Selected excerpt:
━━━━━━━━
Updated April 17, 2017

Every great stage production captures the imagination of the audience through some from of visual art. A well-painted and designed backdrop can make an audience feel as if it has been transported back to the time of Hamlet, the Wild West or even a post-apocalyptic future. Creating a stage backdrop is a big undertaking, but with the proper planning and execution, it can be done with relative ease.

Draw out your plan on paper. This will allow you to add or remove elements at your leisure without having to repaint an entire stage backdrop. Note the dimensions that you want each aspect of the stage backdrop to be on your plan.

Measure your theatrical space. Your backdrop should be as wide and tall as is visible from the audience. Cut your linen canvas to meet these specifications with a pair of fabric sheers. Prime the canvas by painting a layer of gesso over the side of the canvas you wish to paint on. Place some heavy cans of paint or weights on the corners of the canvas so that it does not curl while drying. Let the canvas dry for 24 hours.
━━━━━━━━
[Some rows]
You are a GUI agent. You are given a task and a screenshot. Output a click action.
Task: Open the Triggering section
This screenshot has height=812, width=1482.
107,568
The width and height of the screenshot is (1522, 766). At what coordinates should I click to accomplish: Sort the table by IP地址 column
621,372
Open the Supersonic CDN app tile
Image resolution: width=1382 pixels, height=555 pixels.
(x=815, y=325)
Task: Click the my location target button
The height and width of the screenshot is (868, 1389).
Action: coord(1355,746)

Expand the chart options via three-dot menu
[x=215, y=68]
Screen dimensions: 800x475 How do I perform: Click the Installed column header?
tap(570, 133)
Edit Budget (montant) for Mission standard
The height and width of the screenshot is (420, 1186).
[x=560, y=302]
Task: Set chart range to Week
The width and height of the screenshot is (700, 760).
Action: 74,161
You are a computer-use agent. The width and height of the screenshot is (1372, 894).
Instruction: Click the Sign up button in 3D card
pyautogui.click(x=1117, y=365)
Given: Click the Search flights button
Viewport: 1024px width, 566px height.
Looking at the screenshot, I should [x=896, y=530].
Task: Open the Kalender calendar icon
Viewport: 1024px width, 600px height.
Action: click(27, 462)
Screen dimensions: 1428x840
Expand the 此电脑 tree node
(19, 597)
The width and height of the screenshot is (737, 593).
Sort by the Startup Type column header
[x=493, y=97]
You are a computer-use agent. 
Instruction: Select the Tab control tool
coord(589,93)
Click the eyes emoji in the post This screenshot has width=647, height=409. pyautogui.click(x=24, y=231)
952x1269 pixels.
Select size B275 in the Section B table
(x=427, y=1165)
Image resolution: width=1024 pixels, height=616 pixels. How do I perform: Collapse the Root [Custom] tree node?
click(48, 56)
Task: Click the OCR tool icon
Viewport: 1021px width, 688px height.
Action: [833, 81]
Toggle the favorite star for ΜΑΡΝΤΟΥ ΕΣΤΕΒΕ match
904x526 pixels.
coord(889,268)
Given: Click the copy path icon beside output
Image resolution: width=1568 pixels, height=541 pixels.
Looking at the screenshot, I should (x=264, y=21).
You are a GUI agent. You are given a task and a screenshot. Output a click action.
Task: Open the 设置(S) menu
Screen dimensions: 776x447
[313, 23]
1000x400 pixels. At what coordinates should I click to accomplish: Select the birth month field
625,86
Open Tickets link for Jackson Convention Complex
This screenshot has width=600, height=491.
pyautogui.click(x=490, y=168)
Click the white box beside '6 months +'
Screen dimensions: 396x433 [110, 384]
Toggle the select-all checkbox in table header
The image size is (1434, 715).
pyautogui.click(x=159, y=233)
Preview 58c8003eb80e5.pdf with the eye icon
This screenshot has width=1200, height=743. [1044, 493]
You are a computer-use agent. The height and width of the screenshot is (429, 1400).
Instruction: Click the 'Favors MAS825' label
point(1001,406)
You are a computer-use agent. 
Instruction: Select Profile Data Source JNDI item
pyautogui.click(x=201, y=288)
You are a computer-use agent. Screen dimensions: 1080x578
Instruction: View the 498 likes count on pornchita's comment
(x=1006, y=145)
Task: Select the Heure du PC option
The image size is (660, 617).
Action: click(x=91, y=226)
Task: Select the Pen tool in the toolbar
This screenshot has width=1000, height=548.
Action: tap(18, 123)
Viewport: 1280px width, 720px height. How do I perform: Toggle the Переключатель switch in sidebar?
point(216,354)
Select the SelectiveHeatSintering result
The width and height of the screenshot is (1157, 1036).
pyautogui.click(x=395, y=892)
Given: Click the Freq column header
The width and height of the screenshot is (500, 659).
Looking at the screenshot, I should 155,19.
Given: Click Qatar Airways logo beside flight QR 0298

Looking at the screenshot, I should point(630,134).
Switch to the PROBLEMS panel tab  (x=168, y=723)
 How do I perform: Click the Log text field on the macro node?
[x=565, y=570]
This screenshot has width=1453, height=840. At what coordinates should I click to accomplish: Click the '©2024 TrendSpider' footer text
━━━━━━━━
Written problem:
Pick up the stage backdrop guide after its final sentence and write the next part. The rows are separate material, unrelated to the text about stage backdrops.

Expected answer:
Mark out your design with grey paint using a 5-cm (2-inch) wide trim brush. Let the paint dry and begin applying the stage paint to the canvas to create the backdrop. Use a combination of rollers, 10-cm (4-inch) wide flat brushes and a trim brush for detail. If the backdrop is for an outdoor scene, remember the rule of atmospheric perspective. This states that objects in the distance take on increasing shades of blue as they fade into the background.

Let the paint dry for at least 24 hours. Use a matt-finish sealer spray on the entire canvas to ensure the backdrop does not chip or crack. Most theatres will have a bar or other device suspended from the rafters that the backdrop hangs on. If one is not available, nail the top of the canvas to the wall.

Tip

Scenic paint can be easily ordered online. Check Rosebrand.com for discounts on scenic paint.

Warning

If you are using a milk-based stage paint, check to see if the paint has gone rancid. Milk-based paint produces beautiful colours but a foul odour as well if it is old.

Things You'll Need

  • Grid paper
  • Pencil
  • Scenic paint (available online and at theatre outlet stores)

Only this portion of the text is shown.